Aim of the exercise:
Restate the listing that follows word for word, without its pictures.

Data excerpts:
######

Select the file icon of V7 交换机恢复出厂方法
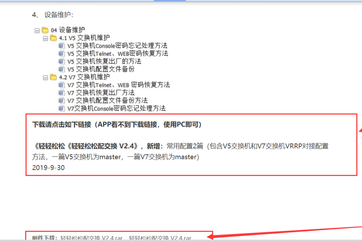The image size is (362, 241). click(62, 93)
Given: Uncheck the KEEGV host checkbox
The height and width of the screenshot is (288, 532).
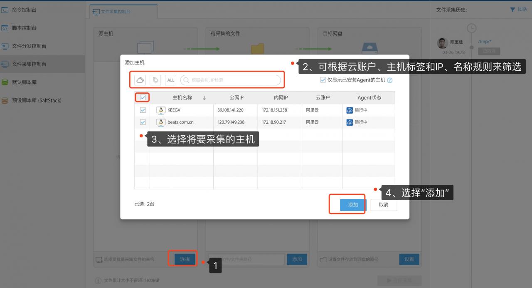Looking at the screenshot, I should tap(143, 110).
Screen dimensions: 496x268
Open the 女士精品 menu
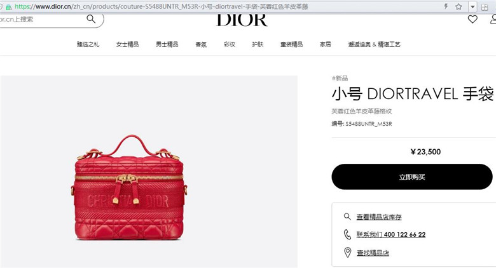pos(127,44)
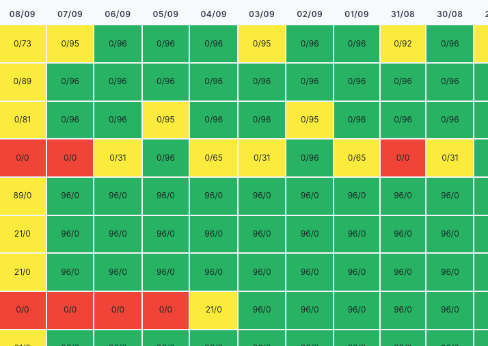Select the 02/09 date column header

coord(310,14)
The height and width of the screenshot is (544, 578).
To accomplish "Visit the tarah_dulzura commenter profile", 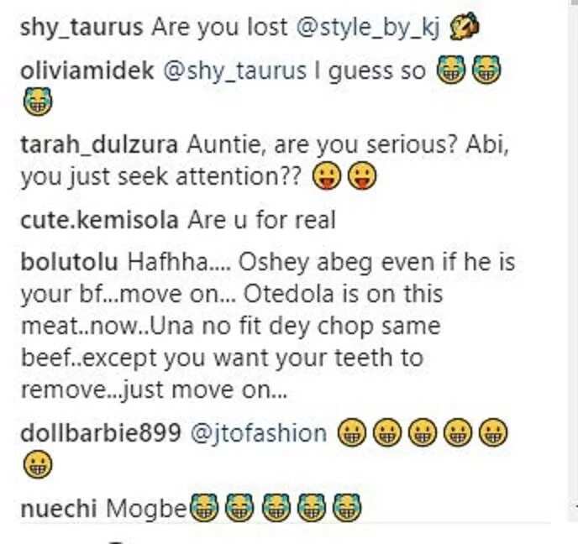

######

Answer section:
Select the file icon of V7 交换机恢复出厂方法
The image size is (362, 241). click(62, 93)
Given: Uncheck the KEEGV host checkbox
The height and width of the screenshot is (288, 532).
Looking at the screenshot, I should tap(143, 110).
Screen dimensions: 496x268
Open the 女士精品 menu
pos(127,44)
Select the 02/09 date column header

coord(310,14)
The height and width of the screenshot is (544, 578).
To accomplish "Visit the tarah_dulzura commenter profile", 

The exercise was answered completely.